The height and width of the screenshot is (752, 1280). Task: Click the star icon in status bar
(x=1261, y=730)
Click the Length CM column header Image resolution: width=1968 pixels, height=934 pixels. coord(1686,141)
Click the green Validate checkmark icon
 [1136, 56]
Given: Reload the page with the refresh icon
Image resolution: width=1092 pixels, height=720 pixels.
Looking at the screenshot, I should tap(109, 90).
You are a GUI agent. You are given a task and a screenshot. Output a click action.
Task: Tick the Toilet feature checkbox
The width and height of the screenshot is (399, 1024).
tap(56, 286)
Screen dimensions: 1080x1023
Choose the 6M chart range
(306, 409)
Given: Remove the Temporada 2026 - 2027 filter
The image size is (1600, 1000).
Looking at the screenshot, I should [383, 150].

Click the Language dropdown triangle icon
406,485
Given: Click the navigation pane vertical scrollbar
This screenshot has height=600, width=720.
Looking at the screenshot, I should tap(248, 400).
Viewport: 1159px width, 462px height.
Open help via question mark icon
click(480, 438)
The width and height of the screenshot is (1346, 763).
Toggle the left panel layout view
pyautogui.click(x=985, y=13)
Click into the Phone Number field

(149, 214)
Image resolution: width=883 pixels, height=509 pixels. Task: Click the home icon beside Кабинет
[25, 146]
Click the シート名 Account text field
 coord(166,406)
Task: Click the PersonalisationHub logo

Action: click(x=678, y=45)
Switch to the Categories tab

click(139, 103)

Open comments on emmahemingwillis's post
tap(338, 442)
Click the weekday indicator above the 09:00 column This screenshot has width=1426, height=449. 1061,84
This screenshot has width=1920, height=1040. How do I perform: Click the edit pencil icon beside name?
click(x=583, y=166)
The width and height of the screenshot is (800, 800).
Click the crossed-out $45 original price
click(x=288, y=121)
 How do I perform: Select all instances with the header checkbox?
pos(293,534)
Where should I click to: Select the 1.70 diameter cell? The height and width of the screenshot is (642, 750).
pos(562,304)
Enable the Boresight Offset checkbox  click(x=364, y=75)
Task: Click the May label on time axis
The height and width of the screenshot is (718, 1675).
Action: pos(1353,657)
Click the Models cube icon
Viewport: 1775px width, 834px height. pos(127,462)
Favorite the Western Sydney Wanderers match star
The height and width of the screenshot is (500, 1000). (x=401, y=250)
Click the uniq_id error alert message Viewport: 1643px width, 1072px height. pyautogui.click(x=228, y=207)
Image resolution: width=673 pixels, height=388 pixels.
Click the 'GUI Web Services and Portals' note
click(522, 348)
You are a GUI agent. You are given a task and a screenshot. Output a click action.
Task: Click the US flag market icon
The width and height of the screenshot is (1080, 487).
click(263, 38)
★ ★ ★
■ TASK PROMPT
Repeat every line of the data above word for word.

■ SOLUTION FOR THIS TASK
The height and width of the screenshot is (752, 1280). Task: Click the star icon in status bar
(x=1261, y=730)
Click the Length CM column header Image resolution: width=1968 pixels, height=934 pixels. coord(1686,141)
Click the green Validate checkmark icon
 [1136, 56]
Given: Reload the page with the refresh icon
Image resolution: width=1092 pixels, height=720 pixels.
Looking at the screenshot, I should tap(109, 90).
You are a GUI agent. You are given a task and a screenshot. Output a click action.
Task: Tick the Toilet feature checkbox
The width and height of the screenshot is (399, 1024).
tap(56, 286)
Screen dimensions: 1080x1023
Choose the 6M chart range
(306, 409)
Given: Remove the Temporada 2026 - 2027 filter
The image size is (1600, 1000).
Looking at the screenshot, I should [383, 150].

Click the Language dropdown triangle icon
406,485
Given: Click the navigation pane vertical scrollbar
This screenshot has height=600, width=720.
Looking at the screenshot, I should tap(248, 400).
Viewport: 1159px width, 462px height.
Open help via question mark icon
click(480, 438)
The width and height of the screenshot is (1346, 763).
Toggle the left panel layout view
pyautogui.click(x=985, y=13)
Click into the Phone Number field

(149, 214)
Image resolution: width=883 pixels, height=509 pixels. Task: Click the home icon beside Кабинет
[25, 146]
Click the シート名 Account text field
 coord(166,406)
Task: Click the PersonalisationHub logo

Action: click(x=678, y=45)
Switch to the Categories tab

click(139, 103)

Open comments on emmahemingwillis's post
tap(338, 442)
Click the weekday indicator above the 09:00 column This screenshot has width=1426, height=449. 1061,84
This screenshot has width=1920, height=1040. How do I perform: Click the edit pencil icon beside name?
click(x=583, y=166)
The width and height of the screenshot is (800, 800).
Click the crossed-out $45 original price
click(x=288, y=121)
 How do I perform: Select all instances with the header checkbox?
pos(293,534)
Where should I click to: Select the 1.70 diameter cell? The height and width of the screenshot is (642, 750).
pos(562,304)
Enable the Boresight Offset checkbox  click(x=364, y=75)
Task: Click the May label on time axis
The height and width of the screenshot is (718, 1675).
Action: pos(1353,657)
Click the Models cube icon
Viewport: 1775px width, 834px height. pos(127,462)
Favorite the Western Sydney Wanderers match star
The height and width of the screenshot is (500, 1000). (x=401, y=250)
Click the uniq_id error alert message Viewport: 1643px width, 1072px height. pyautogui.click(x=228, y=207)
Image resolution: width=673 pixels, height=388 pixels.
Click the 'GUI Web Services and Portals' note
click(522, 348)
You are a GUI agent. You are given a task and a screenshot. Output a click action.
Task: Click the US flag market icon
The width and height of the screenshot is (1080, 487).
click(263, 38)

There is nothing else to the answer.